Экологически безопасных районов в Санкт-Петербурге нет
Юрий Шевчук, председатель Санкт-Петербургского отделения Международного Зеленого Креста 31.08.2008
Меня всегда трогает до глубины души объявление типа такого: “продаются квартиры в элитном доме на улице Бармалеева…” И дело даже не в том, что по этой улице в темное время суток ни Мальвине, ни Буратино ходить небезопасно. Просто у жителей элитного дома окружающая среда будет такой же, как и у неэлитных соседей — алкоголиков, проживающих в ещё большевиками у владельцев отнятых доходных домах. Тот же чахлый тополь на углу, те же выхлопные газы поутру, та же вонь из водопроводно — канализационных труб, и даже та же яма в асфальте напротив подъезда.
Город, который , по замыслу Петра, должен был прирастать кластерами, с середины 19 века развивается, как и все города мира, радиально. Вокруг жилых кварталов образовывались промышленные зоны и рабочие барачные слободки, известные нам по роману “Мать”, затем создавались новые промышленные зоны, а старые оказывались в кольце жилых районов, и так далее. Сейчас вокруг Петербурга формируется уже четвёртое промышленное кольцо.
Жилые районы у нас традиционно (почва- то болотистая) ставили на насыпном грунте. Насыпали его из чего подешевле, чаще всего — из остатков разрушенных зданий. Но и бытовым мусором не брезговали. До недавнего времени на Канонерском острове можно было наблюдать слои мусора, плавно переходящие в воды залива. Никого это на протяжении трёх веков не смущало. На юго-западе, на озере Долгом, практически засыпанном мусором, на Васильевском острове, в Невском районе — везде новые районы создавались и создаются на месте старых свалок. Да, свалки — в основном строительные, рекультивированные, и даже радиоактивные загрязнения на них впоследствии были выявлены, выкопаны и обезврежены. Но жить на бывших свалках нельзя — как нельзя жить и над забранными в трубы водотоками — такими, как Лиговский или Адмиралтейский каналы, например.

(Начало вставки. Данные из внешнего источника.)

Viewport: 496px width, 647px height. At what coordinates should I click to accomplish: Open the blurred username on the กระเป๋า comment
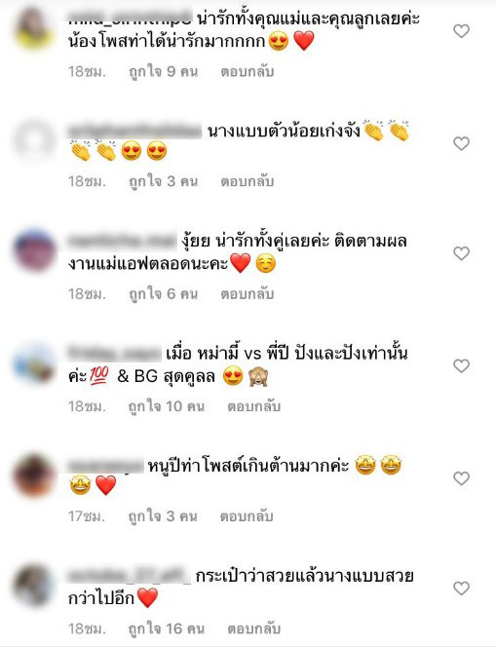point(130,576)
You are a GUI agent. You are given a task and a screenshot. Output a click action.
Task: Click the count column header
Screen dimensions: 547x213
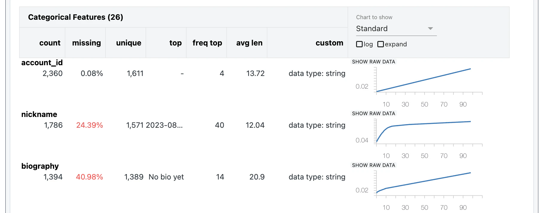[x=50, y=43]
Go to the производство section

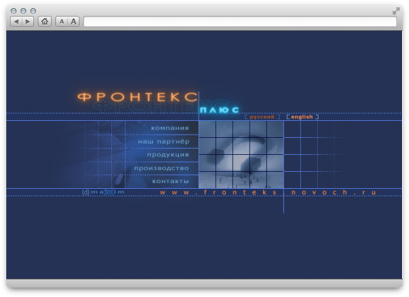pyautogui.click(x=162, y=168)
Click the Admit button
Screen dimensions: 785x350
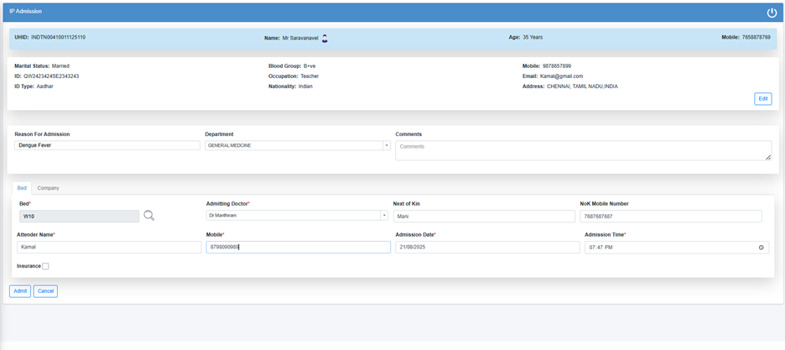(20, 291)
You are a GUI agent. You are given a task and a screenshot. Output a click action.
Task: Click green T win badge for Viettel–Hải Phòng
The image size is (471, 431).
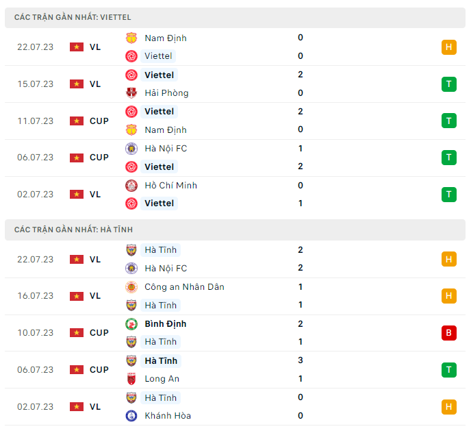449,84
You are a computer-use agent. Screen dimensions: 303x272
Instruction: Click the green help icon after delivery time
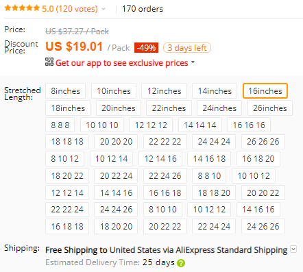click(181, 263)
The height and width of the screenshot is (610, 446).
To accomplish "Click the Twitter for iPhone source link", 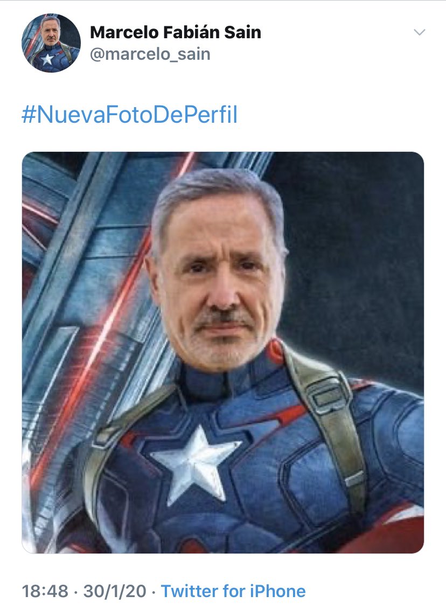I will tap(234, 591).
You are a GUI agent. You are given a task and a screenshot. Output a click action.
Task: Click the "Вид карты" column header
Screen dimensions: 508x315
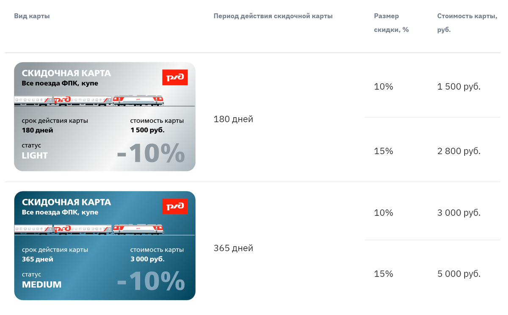pyautogui.click(x=32, y=16)
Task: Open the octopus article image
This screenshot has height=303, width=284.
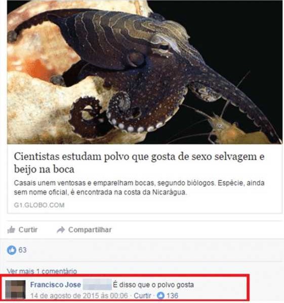Action: [x=145, y=72]
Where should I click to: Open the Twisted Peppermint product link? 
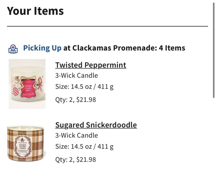tap(91, 65)
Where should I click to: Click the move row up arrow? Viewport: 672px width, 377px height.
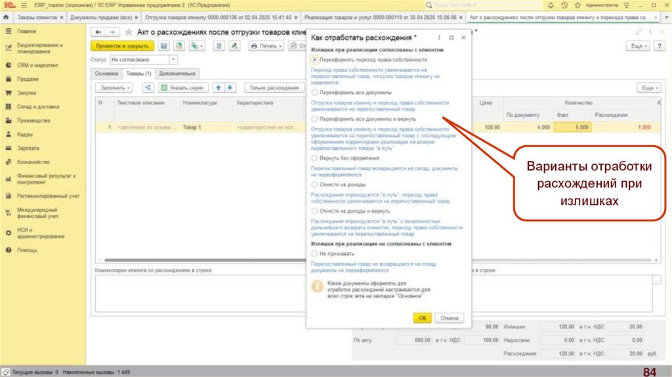[x=219, y=87]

Загрязнение воздуха — ещё одна беда Петербурга. До 80% загрязнений в воздух выбрасывают автомобили, количество которых постоянно увеличивается. И чем дальше от центра возникают новые районы, тем больше автомобилей покупают новосёлы, тем хуже становится воздух как в новых, так и в старых районах города. Причём высотность зданий не спасает от смога — напротив. Выше 25 этажа форточку открыть невозможно. Каждый авиапассажир, подлетая к Петербургу днём, замечал густую шапку дыма, держащегося над городом как раз примерно на этой высоте.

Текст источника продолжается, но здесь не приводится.